5.1 Context Extraction
We extracted context from digital activity data for the following sources: (1) full context, (2) non-Web context, (3) Web context, (4) prior page context, (5) search session context, and (6) random context.
Figure
2 illustrates various information sources for modeling. Depending on the source type, activity sequences were extracted and segmented into slices
\((d_n,d_{n+1})\) for training, validating, and testing. Consider a following sequence of user activities:
–
Full context consisted of the whole activity sequence. We consider 4-document sequence slices: (\(d_1,d_2,d_3,SERP_1\)), (\(d_2,d_3,SERP_1,d_4\)), (\(d_3,SERP_1,d_4,d_5\)), (\(SERP_1,d_4,d_5,SERP_2\)), ...
–
Non-Web only consisted of non-Web activity sequence; we applied a constraint that sequence slices only accepted non-Web documents. We also considered 4-document sequence slices but excluded Web documents.
–
Web only consisted of Web activity sequence, we applied a constraint that sequence slices only accepted Web documents. We also considered 4-document sequence slices but excluded non-Web documents.
–
Prior Page only consisted of sequence slices comprising of 2 documents, each comprising a SERP and a prior document: (\(d_3,SERP_1\)), (\(d_5,SERP_2\)), (\(d_6,SERP_3\)), (\(d_9,SERP_4\)).
–
Search Session consisted of a sequence of SERPs: (\(SERP_1,SERP_2,SERP_3\)), ... A single-query session, e.g., \(SERP_4\) was excluded (where time between \(SERP_3\) and \(SERP_4\) was longer than 30 minutes).
–
Random context consisted of a sequence of documents that were randomly selected from user activity history. We considered 4-document sequence slices but randomly selected from activity history for first 3 documents in the sequence: (\(d_2,d_3,d_1,SERP_1\)), (\(d_1,SERP_1,d_2,d_4\)), (\(SERP_1,d_2,d_4,d_5\)), (\(d_3,d_1,d_5,SERP_2\)), ...
5.2 Model Training
For each participant, data was split into training, validation, and test sets. The model was trained on the sequence of documents. The training set consisted of the data of the first 8 days. The validation set consisted of the data of 2 subsequent days. The test set consisted of data of the remaining 4 days. This approach ensured that the queries and the sessions in the training and validation sets were not to be seen in the test set. We described more details about the data used for each context model as follows:
–
Full context model: There were 26,225 documents in the training set, 6,565 documents in the validation set, and 14,055 documents in the test set.
–
Non-Web context model: There were 13,265 documents in the training set, 3,325 documents in the validation set, and 7,115 documents in the test set.
–
Web context model: There were 15,705 documents in the training set, 3,943 documents in the validation set, and 8,412 documents in the test set.
–
Prior page context model: There were 4,301 documents in the training set, 1,081 documents in the validation set, and 2,260 documents in the test set.
–
Search session context model: There were 540 sessions in the training set, 140 sessions in the validation set, and 260 sessions in the test set.

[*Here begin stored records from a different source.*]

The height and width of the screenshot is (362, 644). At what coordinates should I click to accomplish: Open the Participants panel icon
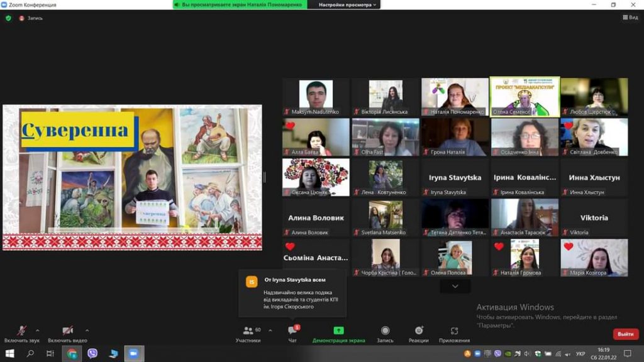coord(248,331)
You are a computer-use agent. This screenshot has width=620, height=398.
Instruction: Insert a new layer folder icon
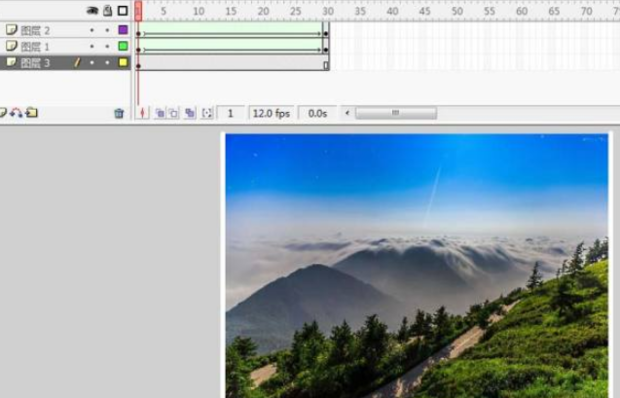point(32,113)
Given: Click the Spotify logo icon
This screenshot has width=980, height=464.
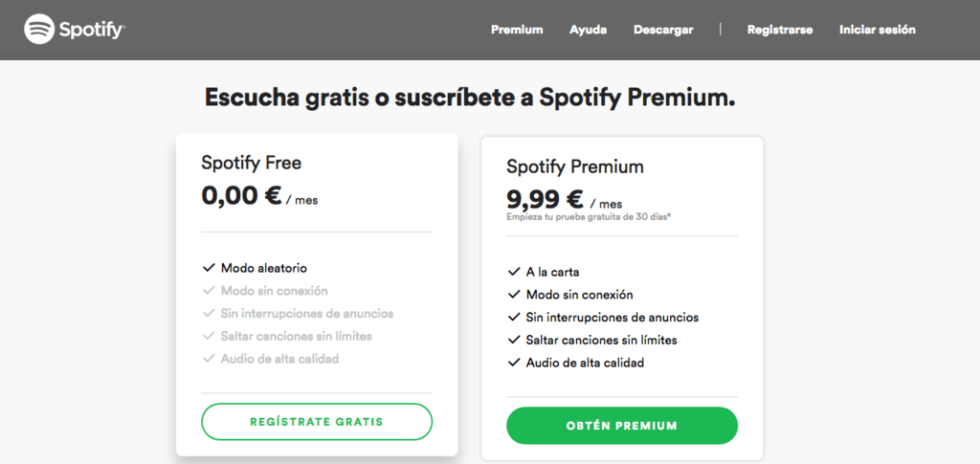Looking at the screenshot, I should 39,30.
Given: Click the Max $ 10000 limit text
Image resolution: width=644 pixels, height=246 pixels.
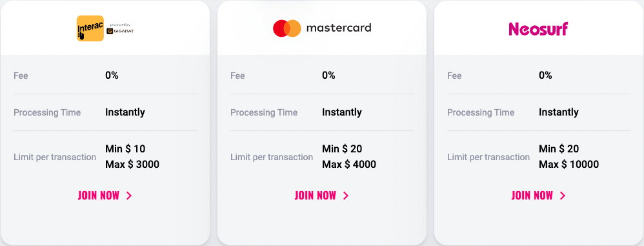Looking at the screenshot, I should tap(569, 165).
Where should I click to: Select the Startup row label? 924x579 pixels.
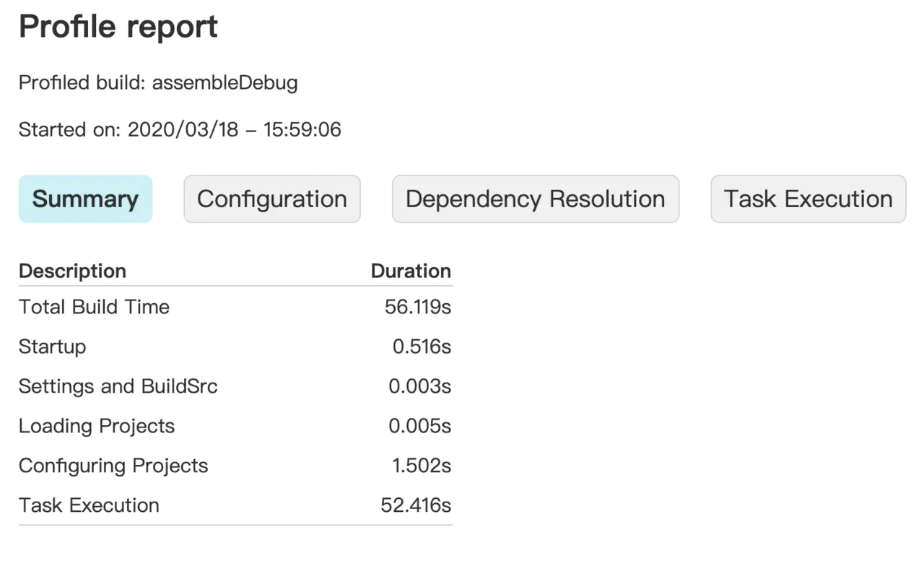point(52,347)
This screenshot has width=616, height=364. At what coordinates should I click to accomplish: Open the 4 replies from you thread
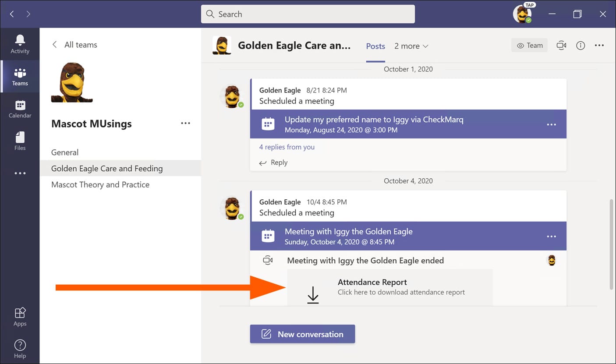(x=287, y=147)
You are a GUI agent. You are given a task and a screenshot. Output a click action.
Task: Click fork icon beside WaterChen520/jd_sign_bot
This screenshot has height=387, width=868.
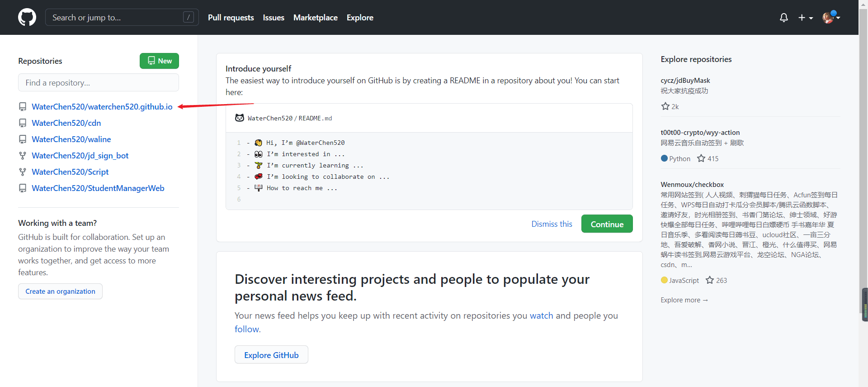[x=23, y=156]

For the evaluation, we set the sequence length to 4 documents for Full context, Non-Web context, and Web context models. We used a 4-document sequence slice because, from the pilot study, we found that having more than 4 documents in the sequence did not significantly improve the prediction performance. Using this setting would also have the advantage of being faster and easier for fine-tuning the model (Analysis of sequence length is reported in Section
8.2). We fine-tuned BART on the context data for 20 epochs and used gradual unfreezing for the text generation.
5.3 Baselines
We reproduced an encoder-decoder model based on LSTM-RNN architecture proposed by Dehghani et al. [
16] and used it as a baseline. Originally, this model was designed for translation tasks [
4] and was adapted for query prediction by Dehghani et al. [
16]. The model architecture consisted of an encoder that learned the representation for the source sequence and a decoder that generated the target sequence. In this research, the source sequence was the text concatenated from 3 previous documents, and the target sequence was the text of the target document. This modeling setup was the same as for our transformer model using full context, in which the model leveraged a 4-document window, with the text of the 3 prior documents considered as the source sequence.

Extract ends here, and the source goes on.